In the air, the General Directorate of Civil Aviation (DGAC) has asked airlines to give up part of their flights on Tuesday March 7 and Wednesday March 8, in anticipation of the air traffic controllers’ strike. In detail, the flight programs will be reduced by 20% at Paris-Charles-de-Gaulle and by 30% at Paris-Orly, Beauvais, Bordeaux, Lille, Lyon, Nantes, Marseille, Montpellier, Nice and Toulouse.
The Civil Aviation Department calls on passengers to postpone their trip and get closer to their airlines. Another link, the refuellers responsible for supplying the planes, are also called to strike in airports throughout France.
The renewable strike began Friday afternoon in the nuclear power plants. Production cuts reached more than 5,000 megawatts late Sunday afternoon on nuclear, hydroelectric and thermal power plants, the equivalent of five nuclear reactors.
The movement “aims to expand”, “at least until 7 and at most until winning”, warned Sébastien Ménesplier, secretary general of the CGT Energy. The union representative promised “a dark week in energy”, with targeted cuts, blockages and occupations. On the refinery side, the CGT also called for a renewable strike, with the aim of “blocking the entire economy”, in terms of the production, distribution and importation of fuel. The strikers intend to block shipments from refineries to depots, but if the movement were to last three days or more, it could lead to the stoppage of refineries.
The aeronautics, automobile and steel industries are all affected by a strike that the branch union hopes to see renewed. The CGT unions of Thales, Valeo, Stellantis, ArcelorMittal, Forvia, Airbus, Safran and Renault called in particular to mobilize on March 7. The movement should continue on March 8 in most sectors, the inter-union having called for a renewable strike.

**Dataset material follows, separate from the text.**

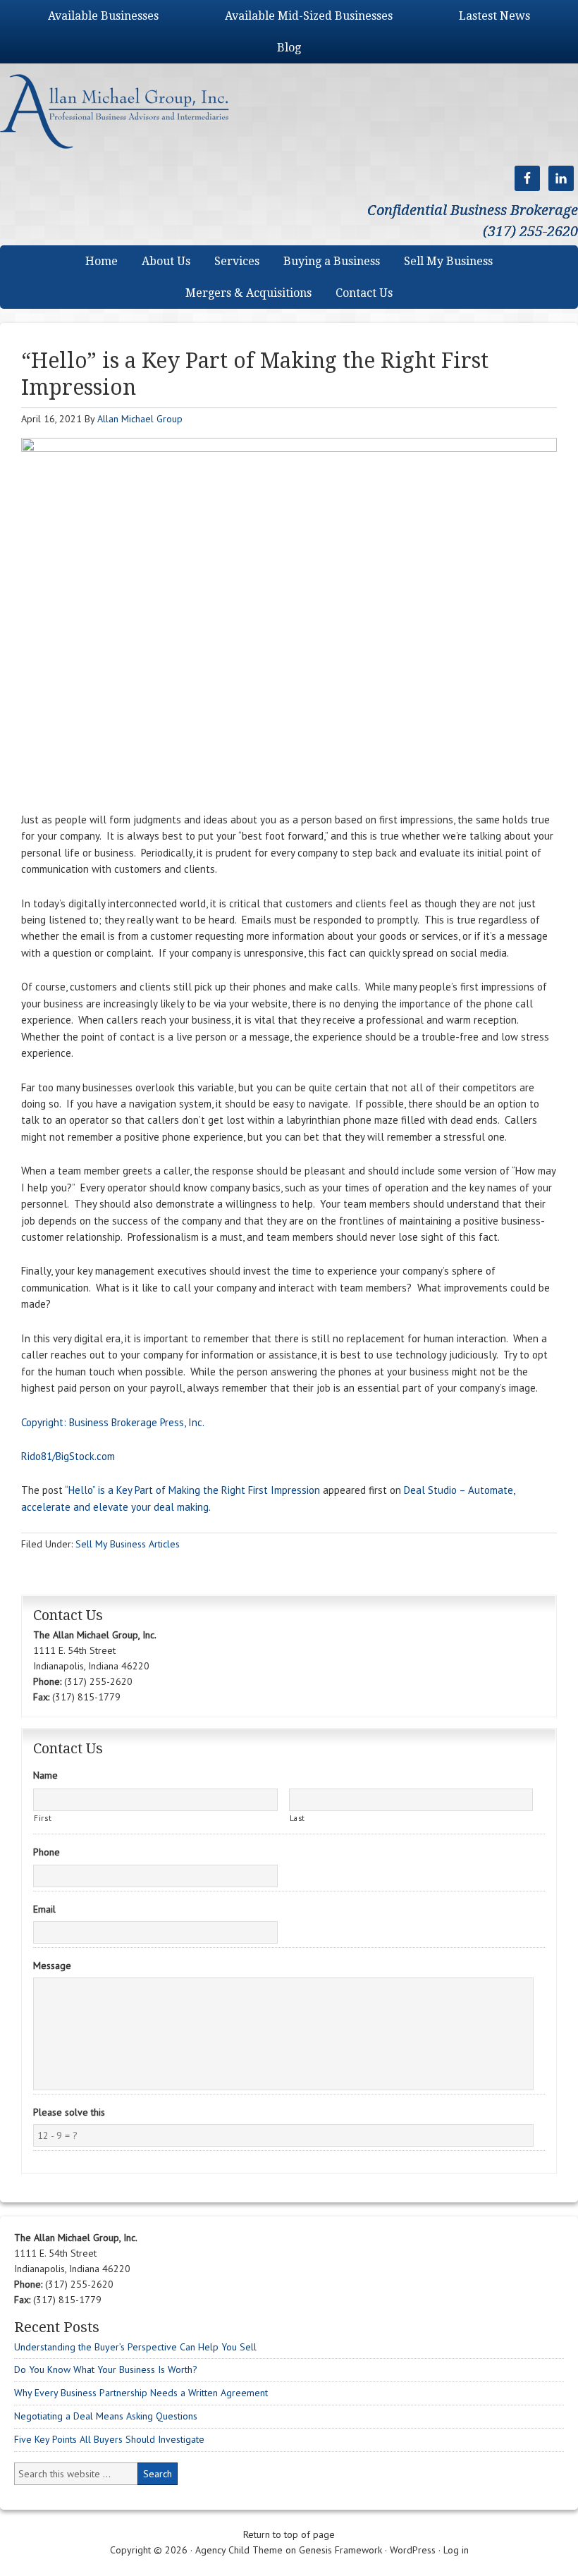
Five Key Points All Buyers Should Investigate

The CGT has called for the renewable strike of garbage collectors and “the entire waste industry” from March 7. For the time being, it is the only union to launch this call but the CGT remains in the majority, especially in Paris, whether among municipal and private garbage collectors. Its representatives have announced their intention to approach the other trade union federations in the sector to broaden the appeal.